Exercise description
Print every row below verbatim, with no changes.

-------- Material provided --------

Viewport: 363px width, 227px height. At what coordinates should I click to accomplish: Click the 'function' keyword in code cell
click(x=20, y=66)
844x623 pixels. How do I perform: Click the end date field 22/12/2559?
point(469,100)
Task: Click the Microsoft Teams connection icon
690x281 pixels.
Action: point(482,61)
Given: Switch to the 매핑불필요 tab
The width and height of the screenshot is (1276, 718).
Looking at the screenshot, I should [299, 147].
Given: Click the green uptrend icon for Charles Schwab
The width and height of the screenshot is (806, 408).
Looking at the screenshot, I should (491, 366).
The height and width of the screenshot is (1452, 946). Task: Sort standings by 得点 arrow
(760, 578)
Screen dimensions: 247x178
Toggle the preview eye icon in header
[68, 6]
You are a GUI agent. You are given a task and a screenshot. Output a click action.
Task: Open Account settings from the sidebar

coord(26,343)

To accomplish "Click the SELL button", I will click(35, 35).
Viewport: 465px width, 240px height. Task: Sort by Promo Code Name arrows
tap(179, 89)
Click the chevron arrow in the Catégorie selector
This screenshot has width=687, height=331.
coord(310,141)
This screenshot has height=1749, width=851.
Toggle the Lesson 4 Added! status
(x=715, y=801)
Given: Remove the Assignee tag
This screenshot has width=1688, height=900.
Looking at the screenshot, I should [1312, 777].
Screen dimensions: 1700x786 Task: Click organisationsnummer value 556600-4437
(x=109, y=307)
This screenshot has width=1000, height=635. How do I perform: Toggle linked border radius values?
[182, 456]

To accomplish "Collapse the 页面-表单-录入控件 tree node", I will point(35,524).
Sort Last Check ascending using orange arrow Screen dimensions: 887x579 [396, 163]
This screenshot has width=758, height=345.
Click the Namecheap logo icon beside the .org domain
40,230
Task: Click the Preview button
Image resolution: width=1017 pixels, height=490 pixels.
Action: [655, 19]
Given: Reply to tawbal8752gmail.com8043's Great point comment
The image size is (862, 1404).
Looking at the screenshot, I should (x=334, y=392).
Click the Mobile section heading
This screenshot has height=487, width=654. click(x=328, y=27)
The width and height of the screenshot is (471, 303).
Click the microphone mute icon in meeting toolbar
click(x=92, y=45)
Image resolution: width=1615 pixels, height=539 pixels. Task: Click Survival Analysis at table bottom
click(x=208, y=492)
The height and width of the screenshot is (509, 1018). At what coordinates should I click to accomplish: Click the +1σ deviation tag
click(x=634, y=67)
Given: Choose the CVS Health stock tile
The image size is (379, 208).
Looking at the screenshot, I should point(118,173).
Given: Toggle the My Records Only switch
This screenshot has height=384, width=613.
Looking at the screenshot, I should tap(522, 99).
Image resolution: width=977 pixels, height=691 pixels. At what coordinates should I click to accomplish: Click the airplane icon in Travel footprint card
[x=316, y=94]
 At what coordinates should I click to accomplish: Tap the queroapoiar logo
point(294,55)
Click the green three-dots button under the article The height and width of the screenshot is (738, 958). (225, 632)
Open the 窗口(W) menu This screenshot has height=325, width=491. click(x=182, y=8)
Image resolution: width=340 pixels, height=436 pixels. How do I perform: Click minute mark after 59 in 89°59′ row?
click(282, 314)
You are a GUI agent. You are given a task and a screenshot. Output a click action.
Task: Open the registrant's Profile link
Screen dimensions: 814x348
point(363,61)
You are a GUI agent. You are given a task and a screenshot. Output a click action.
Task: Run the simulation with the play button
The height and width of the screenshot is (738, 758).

--------

Correct response
Viewport: 363px width, 227px height. At what coordinates should I click to accomplish: Click the 'function' keyword in code cell
click(x=20, y=66)
844x623 pixels. How do I perform: Click the end date field 22/12/2559?
point(469,100)
Task: Click the Microsoft Teams connection icon
690x281 pixels.
Action: point(482,61)
Given: Switch to the 매핑불필요 tab
The width and height of the screenshot is (1276, 718).
Looking at the screenshot, I should [299, 147].
Given: Click the green uptrend icon for Charles Schwab
The width and height of the screenshot is (806, 408).
Looking at the screenshot, I should (491, 366).
The height and width of the screenshot is (1452, 946). Task: Sort standings by 得点 arrow
(760, 578)
Screen dimensions: 247x178
Toggle the preview eye icon in header
[68, 6]
You are a GUI agent. You are given a task and a screenshot. Output a click action.
Task: Open Account settings from the sidebar

coord(26,343)

To accomplish "Click the SELL button", I will click(35, 35).
Viewport: 465px width, 240px height. Task: Sort by Promo Code Name arrows
tap(179, 89)
Click the chevron arrow in the Catégorie selector
This screenshot has width=687, height=331.
coord(310,141)
This screenshot has height=1749, width=851.
Toggle the Lesson 4 Added! status
(x=715, y=801)
Given: Remove the Assignee tag
This screenshot has width=1688, height=900.
Looking at the screenshot, I should [1312, 777].
Screen dimensions: 1700x786 Task: Click organisationsnummer value 556600-4437
(x=109, y=307)
This screenshot has width=1000, height=635. How do I perform: Toggle linked border radius values?
[182, 456]

To accomplish "Collapse the 页面-表单-录入控件 tree node", I will point(35,524).
Sort Last Check ascending using orange arrow Screen dimensions: 887x579 [396, 163]
This screenshot has width=758, height=345.
Click the Namecheap logo icon beside the .org domain
40,230
Task: Click the Preview button
Image resolution: width=1017 pixels, height=490 pixels.
Action: [655, 19]
Given: Reply to tawbal8752gmail.com8043's Great point comment
The image size is (862, 1404).
Looking at the screenshot, I should (x=334, y=392).
Click the Mobile section heading
This screenshot has height=487, width=654. click(x=328, y=27)
The width and height of the screenshot is (471, 303).
Click the microphone mute icon in meeting toolbar
click(x=92, y=45)
Image resolution: width=1615 pixels, height=539 pixels. Task: Click Survival Analysis at table bottom
click(x=208, y=492)
The height and width of the screenshot is (509, 1018). At what coordinates should I click to accomplish: Click the +1σ deviation tag
click(x=634, y=67)
Given: Choose the CVS Health stock tile
The image size is (379, 208).
Looking at the screenshot, I should point(118,173).
Given: Toggle the My Records Only switch
This screenshot has height=384, width=613.
Looking at the screenshot, I should tap(522, 99).
Image resolution: width=977 pixels, height=691 pixels. At what coordinates should I click to accomplish: Click the airplane icon in Travel footprint card
[x=316, y=94]
 At what coordinates should I click to accomplish: Tap the queroapoiar logo
point(294,55)
Click the green three-dots button under the article The height and width of the screenshot is (738, 958). (225, 632)
Open the 窗口(W) menu This screenshot has height=325, width=491. click(x=182, y=8)
Image resolution: width=340 pixels, height=436 pixels. How do I perform: Click minute mark after 59 in 89°59′ row?
click(282, 314)
You are a GUI agent. You are given a task and a screenshot. Output a click action.
Task: Open the registrant's Profile link
Screen dimensions: 814x348
point(363,61)
You are a GUI agent. You are given a task and a screenshot. Output a click action.
Task: Run the simulation with the play button
The height and width of the screenshot is (738, 758).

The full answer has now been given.